Ewan McGregor plays graphic designer Oliver who is coping with the recent death of his father and the death of his eccentric mother a few years earlier, along with the fact that his father came out of the closet at the age of 75 and started living life to the hilt within six months of the death of Oliver’s mother.
Oliver’s father is played by Christopher Plummer who won several awards for his supporting role in “Beginners.” Among them an Academy Award, a Golden Globe and a Screen Actors Guild award. This movie was a sleeper that at least did not go unnoticed by the awards shows.
Plummer’s character, Hal, contracts terminal cancer but is living his life as if he has all the time in the world, going on buying sprees and rearranging his library in the middle of the night with the help of his nurse. He rewrites the death of Jesus because the Biblical version is just too violent. He has a very young boyfriend (played by Goran Visnjic) who brings him great joy even as he lies dying in the hospital
All of this joie de vivre is bewildering to Oliver who never saw anything near this kind of happiness when he was growing up. The story is told in flashbacks that are captivating enough to keep your attention. It is a retrospective by Oliver, who is sad throughout most of the movie, even when he meets his love interest Anna, an actress, at a costume party where he is dressed as Sigmund Freud and she jumps on his couch for analysis.
The relationship that follows is as quirky as the way they meet.
Anna is played by French actress Mélanie Laurent and she and Oliver both share commitment baggage from past relationships.
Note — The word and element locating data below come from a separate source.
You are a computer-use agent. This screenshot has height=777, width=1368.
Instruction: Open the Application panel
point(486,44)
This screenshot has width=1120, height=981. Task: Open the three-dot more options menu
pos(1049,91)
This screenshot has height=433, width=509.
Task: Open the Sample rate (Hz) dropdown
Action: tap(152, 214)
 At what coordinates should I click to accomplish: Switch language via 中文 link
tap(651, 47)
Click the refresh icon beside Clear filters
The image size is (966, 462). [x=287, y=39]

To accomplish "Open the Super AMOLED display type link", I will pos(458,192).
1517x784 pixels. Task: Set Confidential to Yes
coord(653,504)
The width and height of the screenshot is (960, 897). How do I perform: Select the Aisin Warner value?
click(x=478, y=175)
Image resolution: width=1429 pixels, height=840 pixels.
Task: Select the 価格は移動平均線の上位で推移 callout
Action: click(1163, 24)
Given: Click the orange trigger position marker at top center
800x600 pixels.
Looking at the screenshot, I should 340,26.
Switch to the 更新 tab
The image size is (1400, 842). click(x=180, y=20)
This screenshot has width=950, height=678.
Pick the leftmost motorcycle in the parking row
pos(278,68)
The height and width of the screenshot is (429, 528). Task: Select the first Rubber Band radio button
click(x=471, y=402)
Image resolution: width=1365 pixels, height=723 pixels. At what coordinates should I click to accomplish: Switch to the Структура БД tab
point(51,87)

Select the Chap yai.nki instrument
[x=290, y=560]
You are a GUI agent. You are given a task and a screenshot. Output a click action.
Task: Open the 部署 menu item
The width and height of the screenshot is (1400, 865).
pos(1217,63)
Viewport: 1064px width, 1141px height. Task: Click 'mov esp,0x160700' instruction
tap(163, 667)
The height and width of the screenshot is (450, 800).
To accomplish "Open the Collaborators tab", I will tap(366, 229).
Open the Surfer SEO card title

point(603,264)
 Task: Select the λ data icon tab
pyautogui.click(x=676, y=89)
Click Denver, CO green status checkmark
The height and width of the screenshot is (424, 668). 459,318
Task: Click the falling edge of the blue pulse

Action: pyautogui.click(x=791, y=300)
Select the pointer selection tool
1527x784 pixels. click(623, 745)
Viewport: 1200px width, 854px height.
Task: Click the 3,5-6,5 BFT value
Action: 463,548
Laurent plays her part with charisma and appeal. I hope we get the chance to see more of her in the future. She and McGregor have an on-screen chemistry that makes the movie all the more believable.
Oliver inherits Hal’s Jack Russell terrier Arthur, who is a member of the cast with his one-liners in subtitles. Anyone in the movie who talks to him seems to understand him and vice versa, so the audience is let in on the banter.
The soundtrack is appealing and catchy for the tone of each scene in the movie, uplifting with a little 1930’s swing, or a little honkytonk or jaunty appealing melody. It lends an air of lightheartedness to a movie where the main character is grieving and sad all the time.
“Beginners” (2010) is a fun movie to watch and a genuine charmer. See it on Netflix. It is a great date movie. I give it four out of four stars because it just doesn’t seem to miss a step in its captivating storytelling.